During the Kafka to ADB Connector installation, the kadb schema is added to the default ADB database. This schema contains the kadb.offsets table and a set of functions that are used to synchronize offsets.

kadb.offsets table

The kadb.offsets table stores partition/offset mappings for each foreign table that has ever been created in the current ADB database. The kadb.offsets table provides the ability to store partitions outside of Kafka — on the consumer side. The kadb.offsets table structure is listed below.

Column Description

ftoid

A foreign table OID

prt

A Kafka partition identifier

off

An offset

OID is used to identify each foreign table. To define a foreign table OID, use the following query:

SELECT '<schema>.<table>'::regclass::oid;

where:

  • <schema> — a name of the schema, in which a foreign table is created. Can be omitted if a schema search path is properly configured.

  • <table> — a foreign table name.

On each SELECT query to a foreign table with the given OID, a request is issued to kadb.offsets. Then messages are read from Kafka starting with the offset specified in the kadb.offsets table for the selected table OID and partition. For example, if the offset for some partition is set to 15, the message with offset 15 will be read first from this Kafka partition.

A set of partitions and their offsets can be changed via common SQL queries to kadb.offsets. Additionally, you can use special functions for this purpose.

For new partitions that are not yet present in the kadb.offsets table, the initial offset is set to 0 by default. You can change that value via the k_initial_offset option.

After a successfull SELECT query against a foreign table, offsets are updated in the kadb.offsets table automatically based on the data obtained from Kafka. For example, if the last message read from some Kafka partition has offset 25, the kadb.offsets.off column for the selected partition and foreign table will contain 26. And the next time the data is read from Kafka, 26 will be used as the initial offset.

CAUTION

Currently, the kadb.offsets table is not backed up via gpbackup since it is not considered as a configuration table. When using Kafka to ADB Connector, you need to reserve the offsets on your own.

Functions

Kafka to ADB Connector supports several functions to synchronize offsets in Kafka and appropriate offsets in the kadb.offsets table. Functions are located in the kadb schema. When calling the functions, remember the following:

  • None of the functions provides transaction guarantees for Kafka — no assumptions can be made about what happens with offsets in Kafka before or after a function is called, even if that call is combined with a SELECT query to a foreign table in the same transaction.

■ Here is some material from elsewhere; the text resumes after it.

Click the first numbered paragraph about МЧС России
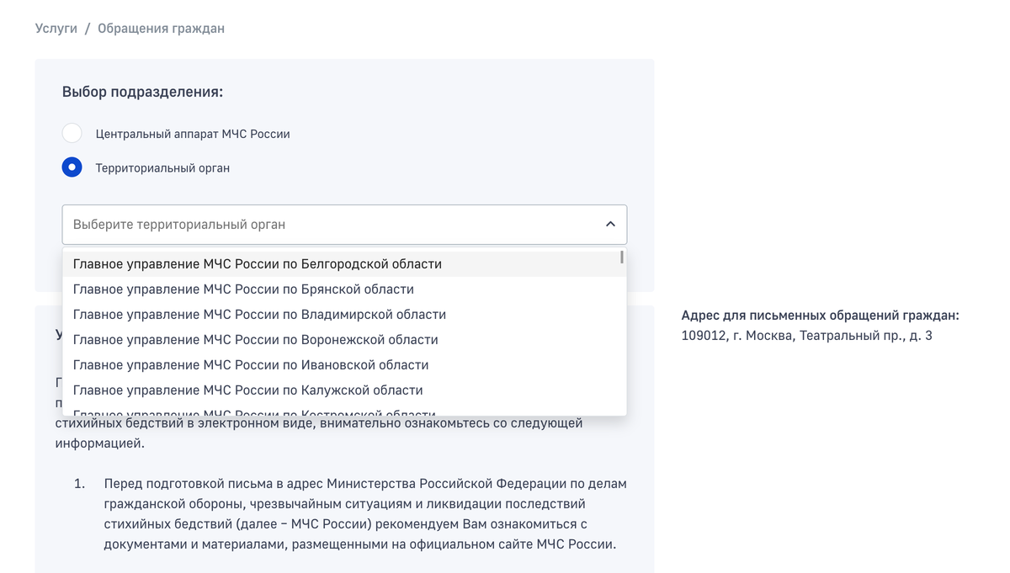 [x=364, y=514]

  • Some functions are not atomic — they do not create a "snapshot" of all Kafka partitions, the result is obtained from each partition independently at slightly different points in time.

Functions for offset management
Function Parameters Description Atomic

kadb.commit_offsets(OID)

A foreign table OID

For a foreign table with the specified OID, commits offsets stored in kadb.offsets to Kafka

Yes

kadb.load_partitions(OID)

A foreign table OID

For a foreign table with the specified OID, loads partitions that exist in Kafka.

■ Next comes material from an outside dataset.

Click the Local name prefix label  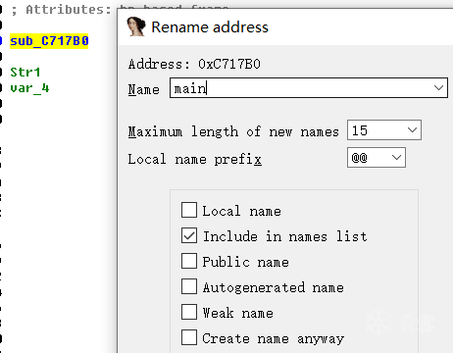195,159
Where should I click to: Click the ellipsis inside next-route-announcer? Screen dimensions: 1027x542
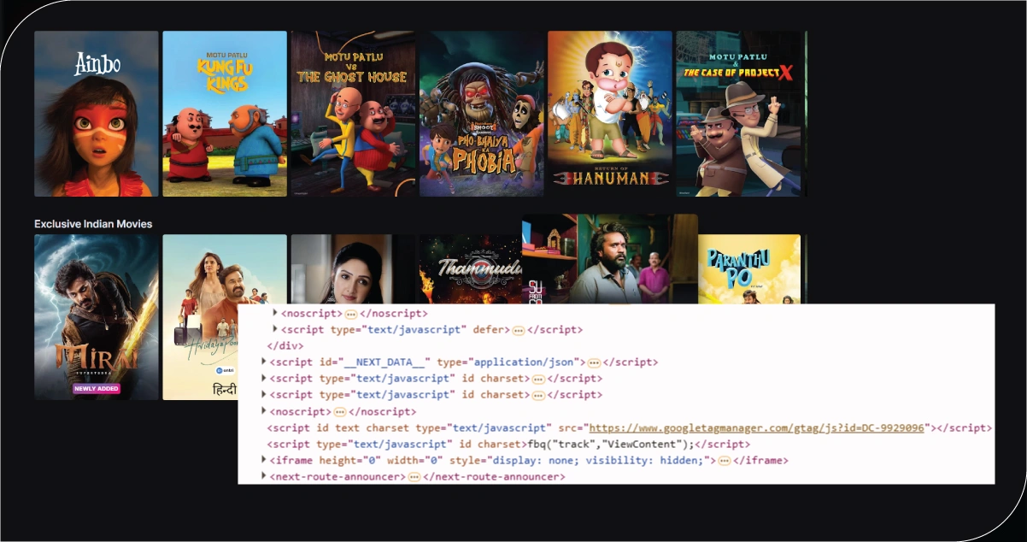click(414, 477)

The function result contains the following fields:

  • ftoid — a foreign table OID;

  • prt — a partition identifier;

  • off — the k_initial_offset option value.

No

kadb.partitions_obtain(OID)

A foreign table OID

For a foreign table with the specified OID, adds partitions returned by the kadb.load_partitions(OID) function to kadb.offsets. Only new partitions are added; existing ones are left unchanged

No

kadb.partitions_clean(OID)

A foreign table OID

For a foreign table with the specified OID, deletes all entries about partitions, that do not exist in Kafka, from the kadb.offsets table

No

kadb.partitions_reset(OID)

A foreign table OID

For a foreign table with the specified OID, deletes all entries from the kadb.offsets table and adds entries returned by kadb.load_partitions(OID) instead

No

kadb.load_offsets_at_timestamp(OID, BIGINT)

  • A foreign table OID.

  • A timestamp — number of milliseconds since UNIX Epoch (UTC).

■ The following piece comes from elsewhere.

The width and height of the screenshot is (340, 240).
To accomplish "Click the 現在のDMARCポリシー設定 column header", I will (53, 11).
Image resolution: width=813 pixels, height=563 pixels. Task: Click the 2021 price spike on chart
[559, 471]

For a foreign table with the specified OID, loads the earliest offsets from Kafka, whose timestamps are greater or equal to the given timestamp. The result is returned only for partitions already present in the kadb.offsets table for the specified foreign table.

The function result contains the following fields:

  • ftoid — a foreign table OID;

  • prt — a partition identifier;

  • off — the offset value found in Kafka.

Yes

kadb.offsets_to_timestamp(OID, BIGINT)

  • A foreign table OID.

  • A timestamp — number of milliseconds since UNIX Epoch (UTC).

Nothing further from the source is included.